There is a small room in my basement that has a single small window looking to the SE. I want to make it into a "Florida Room!" (I'm NOT in Florida). I picked that title rather than sunroom because it does not get much sun. I don't have that much money, but I figure that I can put in some grow lamps, and greenery, and lots of white (which I love), and then gradually add a little furniture. I love the outdoors and want to have it with me even in winter. How to get started on this path?

I love the idea of a Florida Room in the basement - way to make lemonade. The key is to embrace the difficulties of a low-natural-light room. Use reflective-surface materials to maximize light bouncing around the room.
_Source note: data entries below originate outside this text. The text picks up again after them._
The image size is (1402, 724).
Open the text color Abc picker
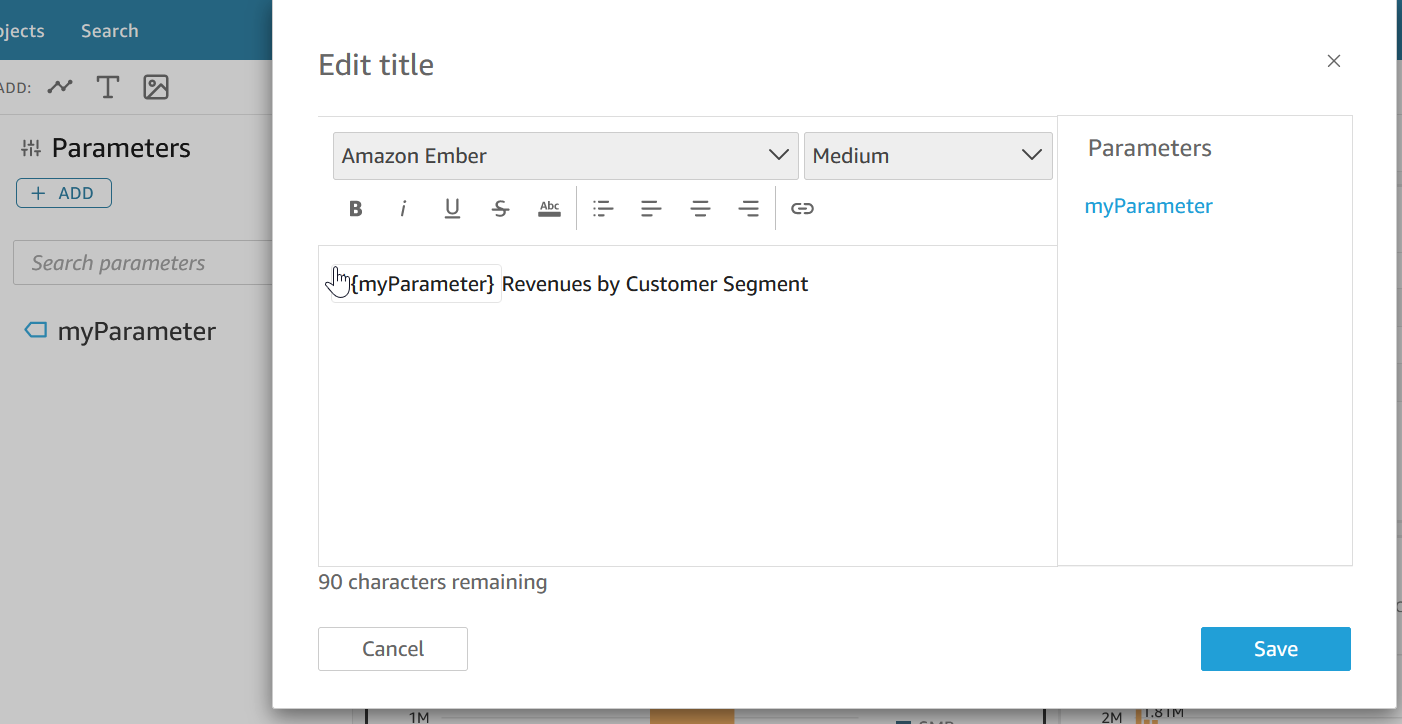pos(549,208)
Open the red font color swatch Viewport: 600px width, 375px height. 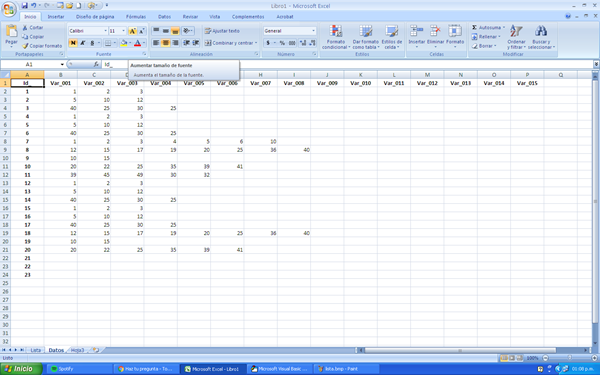[138, 43]
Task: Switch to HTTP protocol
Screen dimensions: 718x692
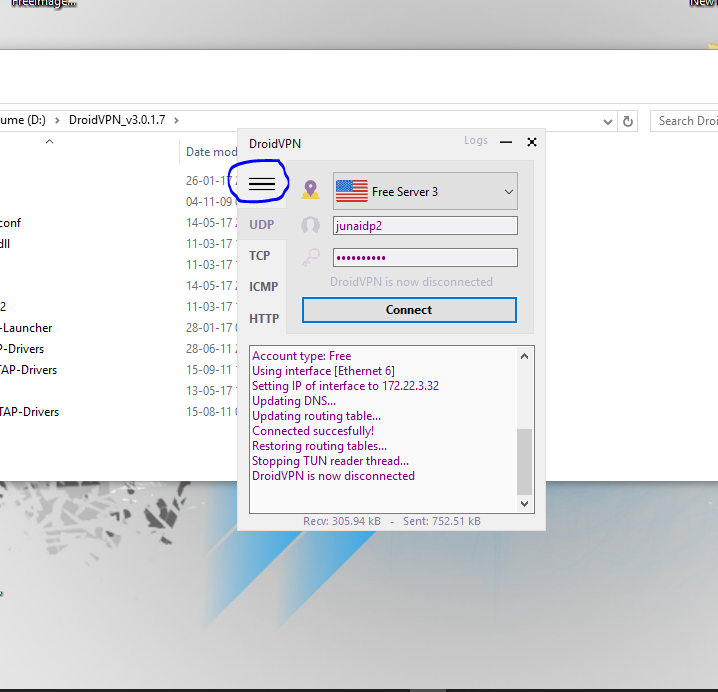Action: [x=263, y=319]

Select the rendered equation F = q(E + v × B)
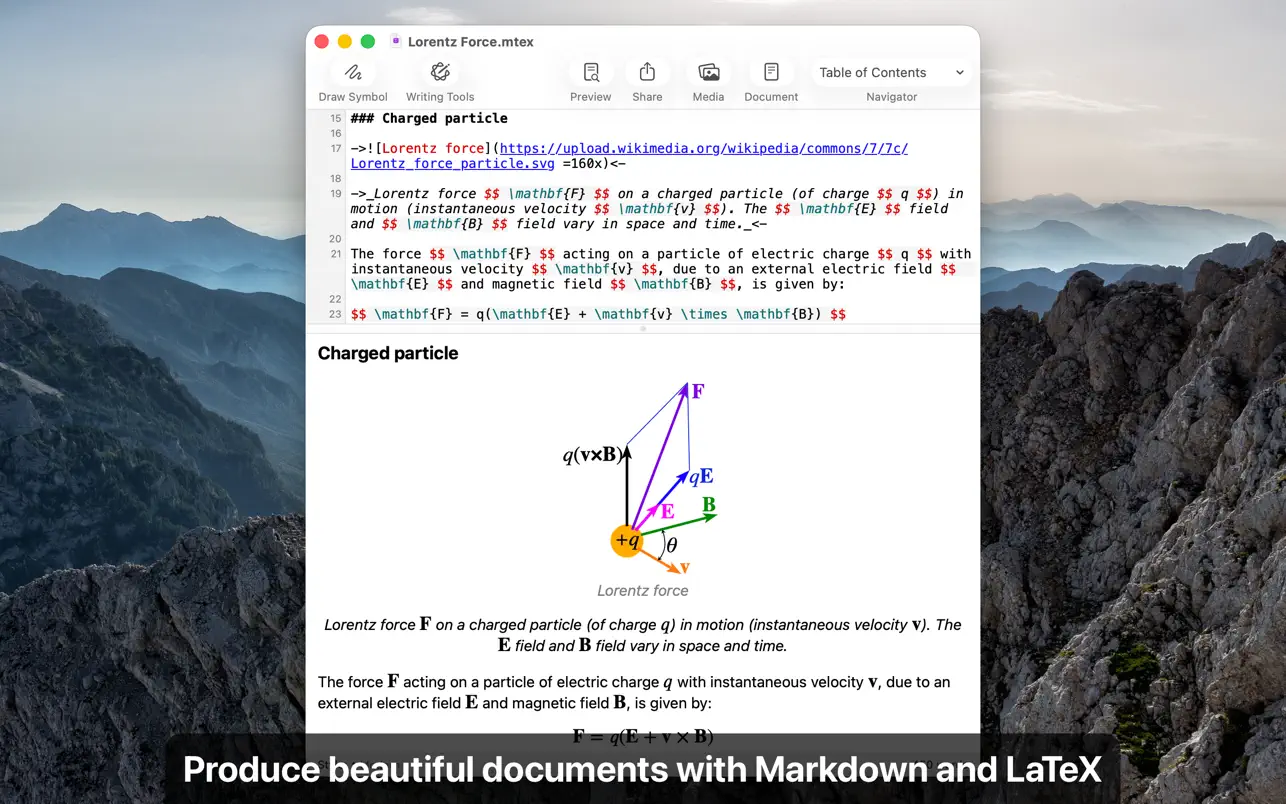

Keep the walls white for most of the room but also pick an accent wall where you’ll incorporate a bright tropical wallpaper. (My friend Genevieve has some nice ones ;) Finally for plants, you’ll to find the tropical look without a big need for lights: bromeliads, ivies, or large leaved potted plants like the cast iron plant will liven up the room. 

Hello! I purchased a Safavieh Courtyard runner in a black and bone check pattern. I plan to paint the walls bone and the oak stair railing black. Do you have any suggestions on paint colors or finishes?

Well I know some Sherwin colors that’ll do well but specifically bone and black are well represented in farrow and ball. I’m forgetting the names but they’re pricey and gorgeous. 

I am putting my father's mid-century modern house on the market this spring, and we need to do some floor replacements. We don't want to spend a lot of money on this (luckily my husband is a contractor so he will be doing the work). To keep our costs down, we're likely going with a click-together type of flooring for the downstairs den, bedroom, and bathroom. I'm mostly concerned about the den, which has a sort of golden oak wood paneling. Any thoughts about the best color flooring to go with that? Thanks much.

Well luckily the house is mid century - I feel like wood-on-wood is exalted in that style of home. For sure, maintain consistency of wood type and color for the whole house. There might be some clash of you find a floor color that’s too close to the golden oak color - I would skew darker or lighter, probably lighter. 

What do you recommend for lighting a large room (16x23) with a cathedral ceiling (with skylights) when the ceiling isn't wired (except for two stupid and ugly can lights over the fireplace)? The room gets great western exposure and is painted in Ben Moore Wolf Gray -- which we love, and it isn't too dark during the day. It looks terrific at night in the parts of the room where we do have lamplight, but the ceiling goes as high as 20 feet and one corner has the media cabinet so it's hard to put a lamp there (husband refuses to hang tv over fireplace). Two electricians have refused to retro-wire, because there's no attic over the cathedral ceiling. Any creative ideas???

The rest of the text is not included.